MJ: And your name is?
VF: And of course my name is Vic Farmer and I flew, I joined the RAF as soon as I reasonably could. I wanted to join when I was seventeen but my parents would not give their consent. However, when I was eighteen, shortly after, I volunteered for aircrew. I wanted to be a pilot but I’m afraid when the, in the training that followed the ground course I just couldn’t fly a plane so not to waste, waste my abilities they put me to be a navigator. That meant going abroad for training and I trained in South Africa. At East London and Queenstown in South Africa. Came back to this country and did further training as a navigator in the, in our climate here in this country and eventually went on to be crewed up.
I remember shall we say being approached by an Australian pilot. A young Australian pilot. He was putting together a crew but to his own specific formula. He wanted two Australians, two Canadians and two Brits. So the two Canadians were gunners, a bomb aimer and the pilot they were Australians, the wireless operator and myself - we were the Brits. These are part of his formula – no officers. So we began our training together first on twin engine Wellingtons then on Halifaxes and on Lancasters.

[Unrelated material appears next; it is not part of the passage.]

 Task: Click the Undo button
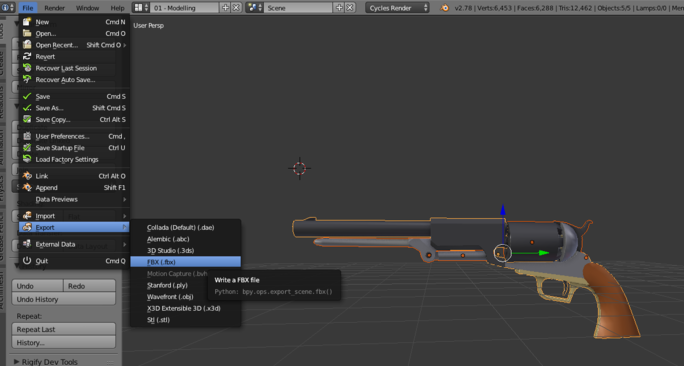(37, 286)
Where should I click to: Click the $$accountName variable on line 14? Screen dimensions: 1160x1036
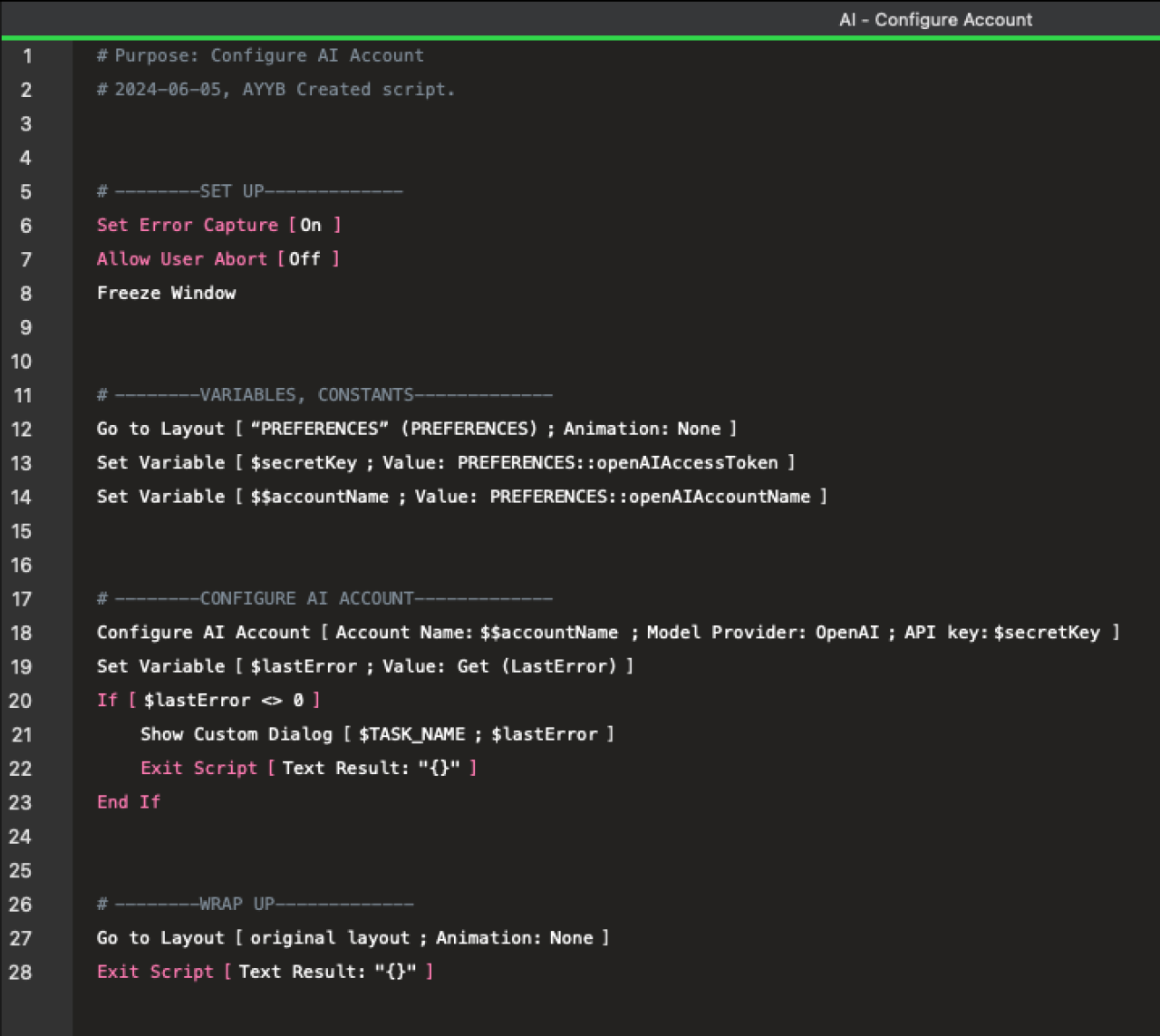click(319, 496)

But on the way we had problems. My pilot, because of the policy of the Australian government was commissioned and then of course he had what we call women, a woman problem and a pilot with a woman problem was dead. Was, shall we say, not a very good thing. So on our training he actually crash landed us in a Halifax. We were lucky the engines practically fell off red hot but fortunately we didn’t go up in flames. If we had I would probably not be here. So that was, we then refused to fly with him - the crew. And I had to speak up for the crew and eventually they, our plea was accepted and we waited to be taken over by another pilot.

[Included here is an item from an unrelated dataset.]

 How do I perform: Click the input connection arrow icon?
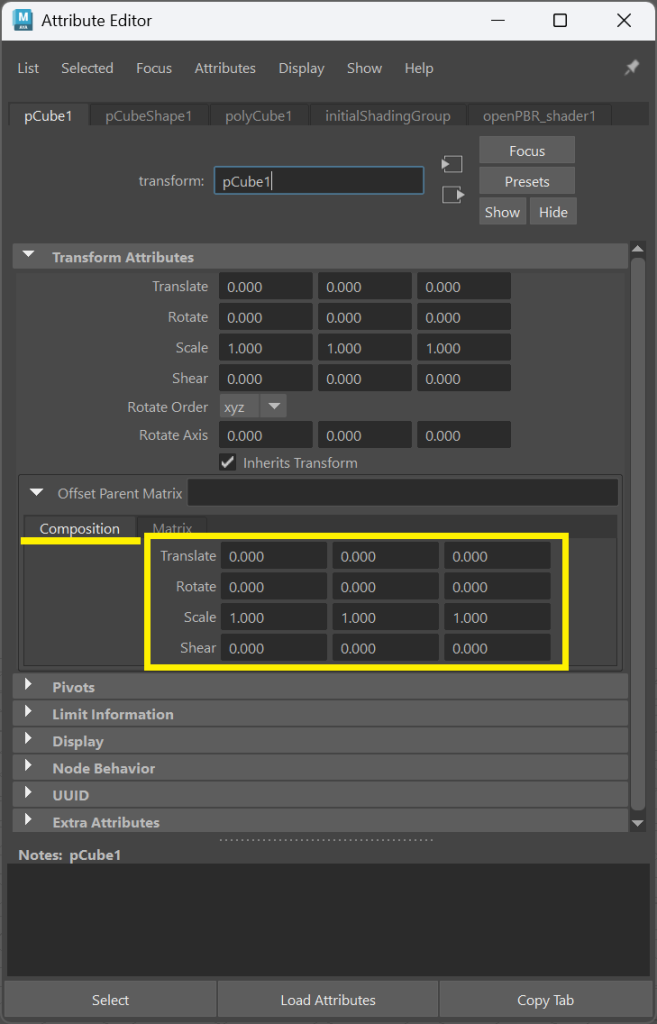(x=453, y=164)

Along came a Flying Officer Thomas. He was over thirty. He had a paunch and he had a sort of an eye twitch and I thought my goodness talk about, shall we say, out of the frying pan in to the fire. But however he proved to be an excellent Bomber Command pilot. He had been a flying instructor and he was the only commissioned person in the crew so he had us all organised together and to work as a crew and we went on to fly with him and we went to 550 squadron which had only been formed, in 19, late 1943 and we actually flew on D-Day itself. Well not quite on D-Day itself. It was twenty five minutes past midnight on the 7th of June.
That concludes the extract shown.